TL;DR
Java has no native PDF support, so you need a library. Apache PDFBox is free and adequate for basic extraction, and iText adds better generation but has AGPL licensing limitations, whereas JPedal is the commercial option for production workloads which need reliable rendering and an embedded viewer.
Reading a PDF in Java is not a single operation. Depending on what you need, raw text, structured content, images, metadata, or a rendered page, you’ll reach for different libraries and different APIs.
This guide covers the three most widely used options: Apache PDFBox (open source, Apache 2.0), OpenPDF (open source, LGPL/MPL), and JPedal (commercial, with a free trial).
Quick Reference: Which Library Should You Use?
| Library | Licence | Min. Java | Maven Group ID | Strengths |
|---|---|---|---|---|
| Apache PDFBox 3.x | Apache 2.0 | Java 8 | org.apache.pdfbox | Text extraction, metadata, general PDF processing |
| OpenPDF 2.x | LGPL + MPL | Java 8 | com.github.librepdf | iText 4 fork; good for combined read + write workflows |
| JPedal | Commercial | Java 17 | com.idrsolutions | Pixel-accurate rendering, embedded viewer, enterprise support |
We will first look at the open source methods, which are more suited for students and solo developers. If the objective is to use a pure Java library for commercial application, JPedal has the development history to be the most viable Java PDF library.

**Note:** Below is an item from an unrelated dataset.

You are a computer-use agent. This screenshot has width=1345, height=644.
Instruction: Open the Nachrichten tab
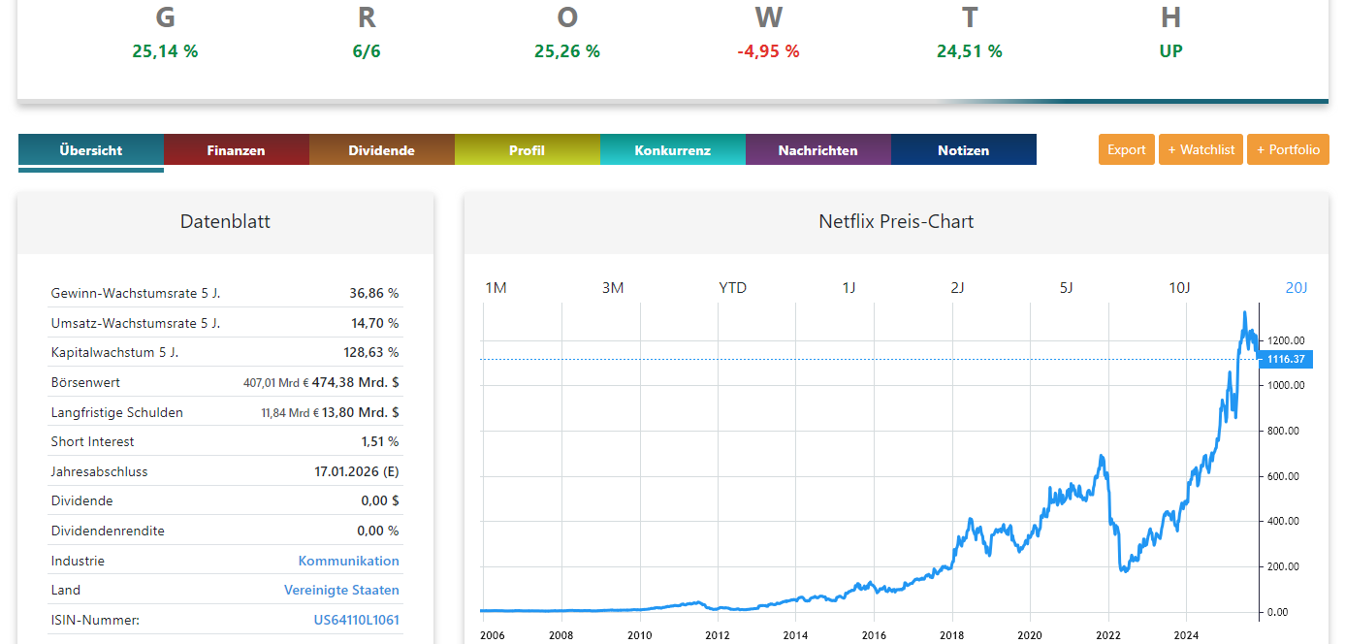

Reading a PDF with Apache PDFBox
Apache PDFBox 3.x is the most common starting point for Java PDF processing and works great for solo developers and students looking to read PDF files in Java.
Maven Dependency
<dependency>
<groupId>org.apache.pdfbox</groupId>
<artifactId>pdfbox</artifactId>
<version>3.0.3</version>
</dependency>
Gradle
implementation 'org.apache.pdfbox:pdfbox:3.0.3'
Extract All Text from a PDF
public static void main(String[] args) throws IOException {
File file = new File("sample.pdf");
try (PDDocument document = Loader.loadPDF(file)) {
PDFTextStripper stripper = new PDFTextStripper();
String text = stripper.getText(document);
System.out.println(text);
}
}
}
Loader.loadPDF() is the correct entry point in PDFBox 3.x. The old PDDocument.load() method was removed in 3.0.
Extract Text from a Specific Page Range
try (PDDocument document = Loader.loadPDF(new File("sample.pdf"))) {
PDFTextStripper stripper = new PDFTextStripper();
stripper.setStartPage(2);
stripper.setEndPage(4);
String text = stripper.getText(document);
System.out.println(text);
}
Fix Non-Linear Text Extraction
PDFBox extracts text in the order it appears in the PDF’s content stream, which does not always match reading order, particularly on multi-column layouts or documents with complex positioning. Enable sort-by-position to get left-to-right, top-to-bottom output:
PDFTextStripper stripper = new PDFTextStripper();
stripper.setSortByPosition(true);
String text = stripper.getText(document);
Note for PDFBox 3.x users: The PDDocument.load() method was removed in version 3.0. Use Loader.loadPDF() instead.
Reading a PDF with OpenPDF
OpenPDF is a fork of iText 4 and is maintained under LGPL and MPL licences. It is a better fit if your project already uses it for PDF generation and you want a single dependency for both reading and writing.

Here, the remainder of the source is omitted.